More to the point, Niven sneaks in the symptoms of suicidality as character trait. For one thing, Finch keeps a diary of whether he has thought about committing suicide on any particular day, how he would do it, and how likely it would have been that he would act on those thoughts. Planning is an incredibly telling symptom of suicidality.
Plus, Finch can spout off random trivia about famous people who have committed suicide, statistics on different forms of suicide, and often plans his (and other people’s) epitaph. Not only this, but Finch is always a different version of himself. There’s Badass Finch, Slacker Finch, 80’s Kid Finch, and All-American Finch, just to name a few. Although I’m not entirely sure, I feel like this (as well as the suicidal thoughts diary and trivia) was also a symptom of Finch’s mental state.
The best/worst part about Finch’s character is how relatable he is about getting help. He really likes and respects his counsellor but he lies to that counsellor. Finch repeatedly tells himself to not be seen, to make himself smaller, to not be a burden, and so he never articulates the truth about how he is feeling. And that is a huge problem when is comes to mental health issues, across all ages. This is such a common occurrence. People don’t seek help because they don’t want to be a bother, or they don’t see themselves as being worth the trouble and as such, don’t get the help that this thinking pattern actually indicates that they need.
I also feel as though Violet and Finch represent two different kinds of depression. Well, Finch is diagnosed with bipolar by his counsellor partway through the book, but what I mean is that Finch’s mental health issues are part of his disease. Whereas Violet, and I am in no way trying to lessen the pain she would have felt, is suffering from acute grief (I can’t remember the actual term for it). In other words, Violet is able to overcome her depression with help from Finch and her family and by taking tiny steps back into the world. Finch does this too, but because his is actually a sickness and not circumstantial, this only works for a little while. He needs help, and he never gets it.
These characters were so real for me that I feel like I’m not really reviewing the book itself. But I feel like discussing the characters and their issues as though they are real (which, in a way they are; so many people go through these things every single day), is a review in and of itself. Proper characterisation means that the characters stay with you, long after the book is closed. And Niven has most definitely done this.
Seeing as this is a review, I do want to talk about a tiny writerly detail that Niven throws in. In the first part of the book, Violet is counting down the days until she can leave home and crosses off those days on her calendar in big, black x’s. Finch is counting the days in which is he awake (that is, days he hasn’t succumbed to the Asleep). Both of these countdowns appear at the beginning of the characters’ respective chapters.
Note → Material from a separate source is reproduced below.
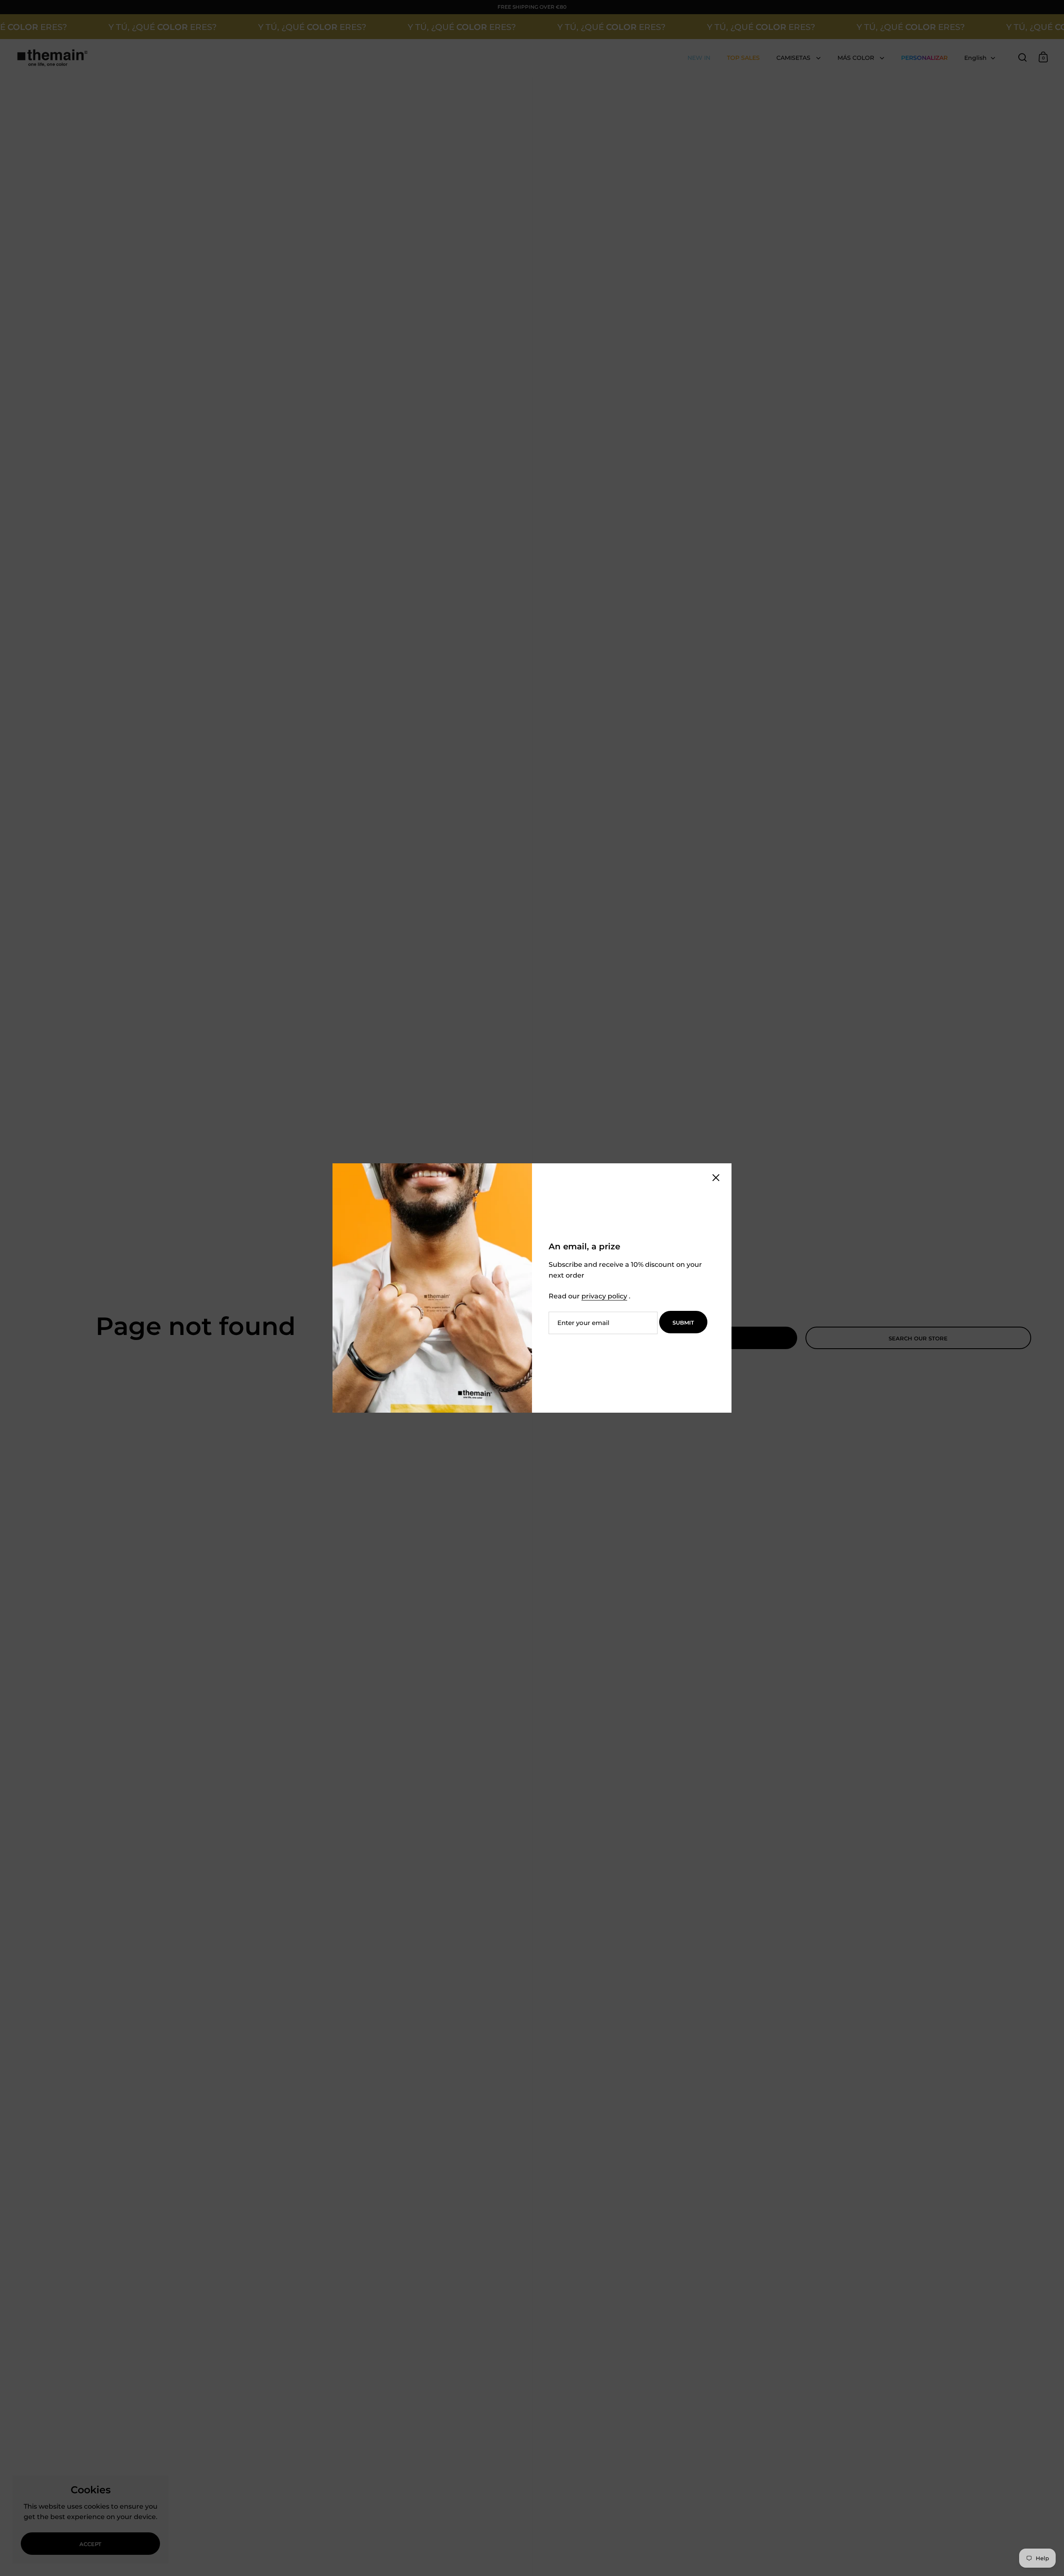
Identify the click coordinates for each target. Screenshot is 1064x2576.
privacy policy (604, 1296)
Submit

But after they both experience something (I don’t want to spoil anything!), they stop counting, and start living day-to-day. This is both a good and a bad thing. Well, it starts out well for both characters and then slowly becomes a bad thing for the other.
All The Bright Places is poignant. It will make you think. It will make you cry. And it is an important novel for everyone to read. These characters will stay with you. I finished this book last night and I still feel like I need a hug to deal with what happens. So, PSA, don’t read the last few chapters alone. Or, at least, make sure there’s someone there to hug you when you’re finished.